Por eso hablamos de la necesidad de una formación integral de la persona en la educación, porque las dimensiones, implicadas unas con otras de modo complementario, ayudan en ese propósito de educar en valores. Lo racional no basta, ya lo decíamos, pero tampoco cualquiera de las otras dimensiones tratada de modo aislado. Si como dijimos en el párrafo anterior el asunto fuera de afectos, empatías e imitaciones, nos quedaríamos cortos. No se pueden minimizar situaciones que merecen reflexión: el acoso o bullying de un compañero, mentir para ocultar una falla, seguir equivocadamente un falso líder que invita a actuar mal, juntarse solo con los exitosos y rechazar a los que no lo son… allí es cuando el desarrollo moral aparece en escena para procesualmente ir construyendo esa persona, no indoctrinando, ni apelando a argumentos de autoridad, sino confrontando esas situaciones, argumentando a favor o en contra, planteando dilemas morales, poniendo a pensar críticamente y construyendo escalas de valores jerarquizadas.
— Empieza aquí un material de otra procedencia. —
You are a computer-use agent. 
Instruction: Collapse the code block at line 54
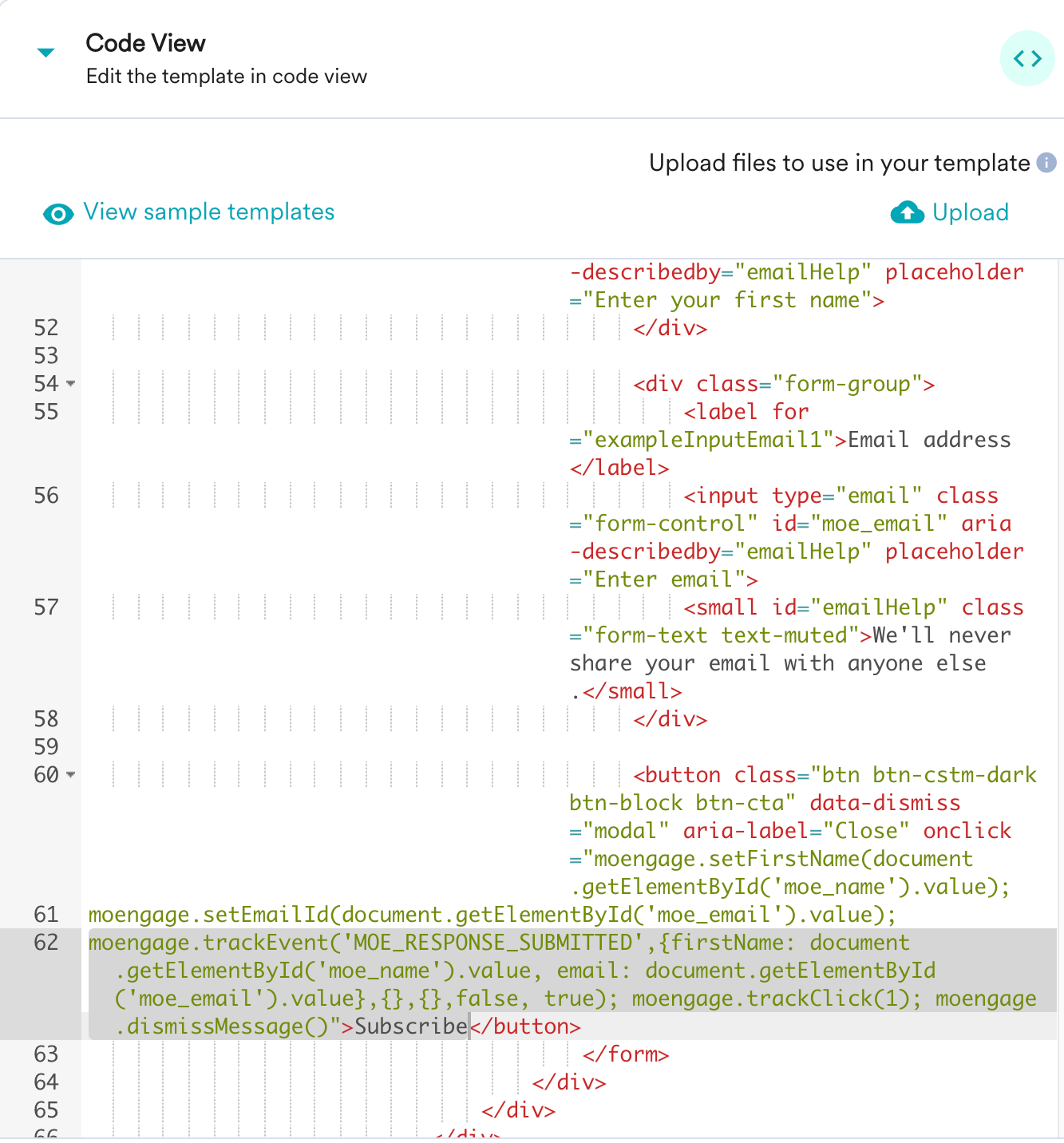(70, 384)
Se educa, pues, de manera sistemática y juiciosa, sin endosos mutuos, en un trabajo mancomunado de la familia, la escuela y la sociedad, para asumir existencialmente principios y valores y no solo para predicarlos o manejarlos conceptualmente. Se trata de que esos valores se internalicen, asuman y vivan consecuentemente, esto es, coherentemente, por las personas que educamos. Y que no se olvide que estamos hablando no de valores económicos que suben y bajan en las bolsas de las grandes ciudades, sino de valores que conservan esencialmente lo que son, porque son valores para la vida, para la convivencia humana y para la felicidad de las personas y de la sociedad toda. Esa es, ni más ni menos, nuestra responsabilidad.